I believe it is coming from the elemental-toolkit based on error strings that can then be found in elemental-toolkit bootloader and its efi support, specifically when scanning efi boot entries that the efi library doesn't know how to parse. Rather than ignoring or warning about the entries it can't process, which was a behavior some time in the past, it is being marked as a fatal error and preventing bootloader installation, and causing an install failure.

To Reproduce On an affected system, simply having EFI boot entries that the installer doesn't know how to deal with is enough to trigger the behavior. The behavior is resolved when manually deleting those entries in the efibootmgr prior to install.

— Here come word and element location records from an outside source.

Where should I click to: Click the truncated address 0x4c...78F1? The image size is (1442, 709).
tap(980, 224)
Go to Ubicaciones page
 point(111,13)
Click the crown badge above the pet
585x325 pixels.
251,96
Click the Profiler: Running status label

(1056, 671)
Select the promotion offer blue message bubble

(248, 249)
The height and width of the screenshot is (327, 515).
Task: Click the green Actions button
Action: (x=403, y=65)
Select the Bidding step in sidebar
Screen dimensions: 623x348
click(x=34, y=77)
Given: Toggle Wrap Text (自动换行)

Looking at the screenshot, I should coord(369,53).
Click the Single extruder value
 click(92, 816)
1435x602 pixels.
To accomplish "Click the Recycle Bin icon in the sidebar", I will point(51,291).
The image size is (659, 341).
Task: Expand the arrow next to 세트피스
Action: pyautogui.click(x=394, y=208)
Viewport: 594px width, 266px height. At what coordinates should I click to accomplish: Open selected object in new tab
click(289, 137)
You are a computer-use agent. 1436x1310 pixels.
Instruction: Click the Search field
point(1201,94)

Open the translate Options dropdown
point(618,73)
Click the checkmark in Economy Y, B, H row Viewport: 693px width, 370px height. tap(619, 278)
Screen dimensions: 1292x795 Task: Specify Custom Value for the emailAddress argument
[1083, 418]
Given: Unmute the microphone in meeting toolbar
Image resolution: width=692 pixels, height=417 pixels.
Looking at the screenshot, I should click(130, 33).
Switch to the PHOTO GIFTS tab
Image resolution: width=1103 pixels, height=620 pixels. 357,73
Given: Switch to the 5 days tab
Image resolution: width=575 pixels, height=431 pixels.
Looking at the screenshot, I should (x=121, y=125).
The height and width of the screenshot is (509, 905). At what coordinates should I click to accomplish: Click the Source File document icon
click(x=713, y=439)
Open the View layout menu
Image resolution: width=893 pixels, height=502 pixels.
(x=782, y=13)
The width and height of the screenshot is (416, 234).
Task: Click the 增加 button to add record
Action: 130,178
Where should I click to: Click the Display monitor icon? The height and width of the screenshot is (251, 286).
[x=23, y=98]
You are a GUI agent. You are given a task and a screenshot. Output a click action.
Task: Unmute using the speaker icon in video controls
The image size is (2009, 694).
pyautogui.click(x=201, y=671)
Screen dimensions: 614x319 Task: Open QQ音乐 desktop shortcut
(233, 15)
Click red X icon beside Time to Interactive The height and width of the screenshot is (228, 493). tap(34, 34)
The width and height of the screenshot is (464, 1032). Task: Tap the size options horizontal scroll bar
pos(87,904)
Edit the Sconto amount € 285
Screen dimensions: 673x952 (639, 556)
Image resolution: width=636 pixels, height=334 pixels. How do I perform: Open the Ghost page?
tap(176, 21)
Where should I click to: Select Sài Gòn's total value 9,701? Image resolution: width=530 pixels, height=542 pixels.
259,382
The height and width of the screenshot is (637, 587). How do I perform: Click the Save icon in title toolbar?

Expected behavior Ignore or warn about efi entries the library cannot process, but continue to create a new entry for the just-installed system. I believe the scanning behavior is primarily to allow the installer to delete/reuse a previous entry rather than creating duplicates, the unparsable entries should not hamper this since they should not be pointing to a previous install of the elemental-toolkit.

frelon commented 1 month ago

Hi @ssusbauer!

This is an interesting bug! Generally I would say that we should try reproduce this on a more recent toolkit version, since the go-efilib has had several releases (0.3.1 -> 0.9.5), but I will have a look upstream to see if I can reproduce this using the logs from the linked issue!